GIC looks to PE to drive returns amid rising inflation
Singapore’s GIC is increasing its private equity allocation as part of a broader alternatives-oriented effort to ensure that returns keep pace with elevated inflation.
The sovereign wealth fund, which claims to have invested well over USD 100bn while independent assessments put its wealth at more than USD 300bn, had 17% of its assets in private equity as of March 2022, up from 15% a year earlier. Private equity is now the second-largest portfolio component after bonds and cash. Over the same period, real estate rose from 8% to 10%.
GIC said the shifting allocations – developed and emerging markets equities fell by one percentage point in each case, to 14% and 16% - were driven by a combination of recent public market volatility and a longstanding goal to increase private equity and real estate exposure. Robust deal activity and strong asset performance were also contributing factors.
At the same time, it emphasised the importance of portfolio diversification and alternative scenario planning in the face of resurgent inflation. Real estate and infrastructure offer protection because they generally outperform nominal bonds in a high-inflation environment. Private equity, meanwhile, offers growth so that returns do not trail inflation.
GIC’s 20-year annualised return for the 12 months ended March was 4.2%, down from 4.3% the previous year, but over and above the global inflation rate. This suggests a sustained rebound from the immediate impact of COVID-19, which contributed to a 2.7% return in 2020.
Chow Kiat Lim, CEO of GIC, noted in the latest annual report that the sovereign wealth fund was established in 1981, coinciding with 10% inflation in the US and long-term interest rates of 14%. Both then spent 40 years in secular decline, latterly helped by globalisation-linked productivity gains, favourable demographics, and central bank efforts to control inflation.
With those forces now dissipating, “disinflationary tailwinds may be turning into inflationary headwinds.” A portfolio fully invested in bonds in 1981 would have returned 3.4% in real terms. Today, with continued low interest rates, the same hypothetical portfolio would earn just enough to beat inflation, Lim said.
“Adding on riskier assets goes some way towards securing better real returns, but one must then contend with stretched valuations along with late-cycle dynamics that can impact profits. There are no straightforward solutions,” he observed.

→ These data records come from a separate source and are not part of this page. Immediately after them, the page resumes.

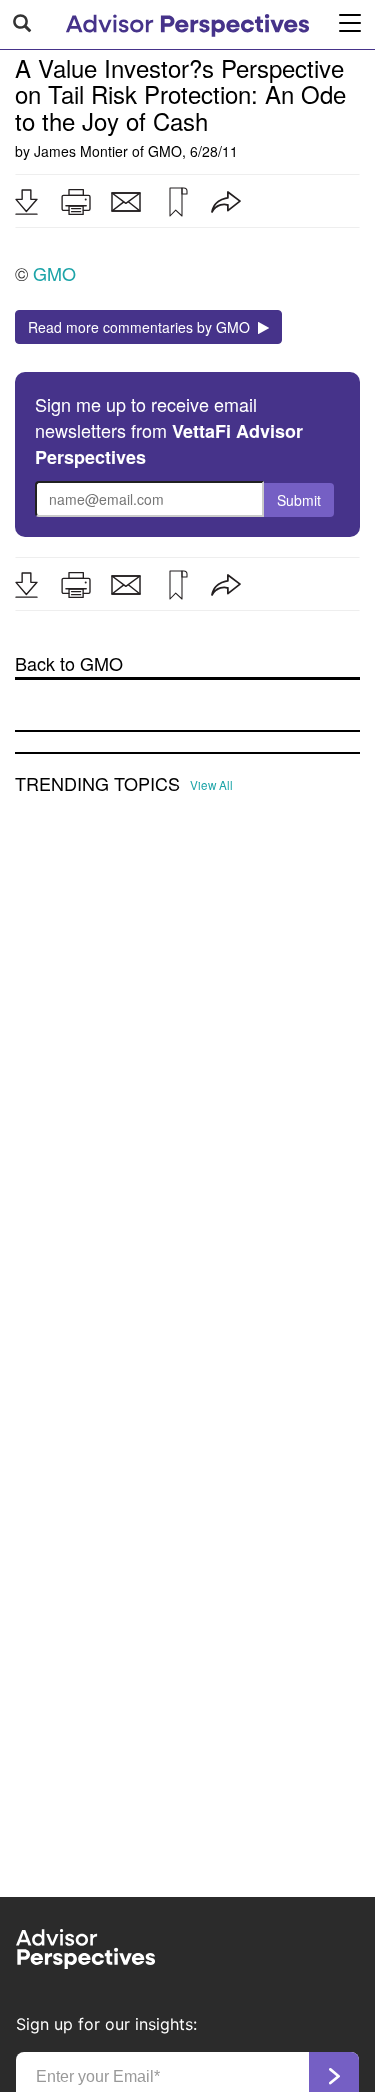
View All (211, 785)
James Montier (81, 151)
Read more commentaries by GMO (143, 327)
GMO (165, 151)
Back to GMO (69, 663)
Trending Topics (97, 784)
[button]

Lim also highlighted the risks posed by geopolitics, with income inequality polarising countries around the world and intensifying rivalries between key economies contributing to an increasingly fractured global power structure. This may lead to a decoupling of the global economy, which would increase business costs and investment risk and reduce investment returns.
Separately, GIC is increasing its focus on climate change and low-carbon transition with the establishment of a dedicated sustainability office, which will push to integrate sustainability into all our investment and corporate processes.
GIC’s investment framework comprises three building blocks: a reference portfolio, currently 65% global equities and 35% global bonds, based on long-term risk appetite; a policy portfolio that offers balanced exposure across different asset classes and envisages an 11-15% private equity allocation; and an active portfolio comprising strategies in which managers add value to the policy portfolio while broadly maintaining the same level of risk.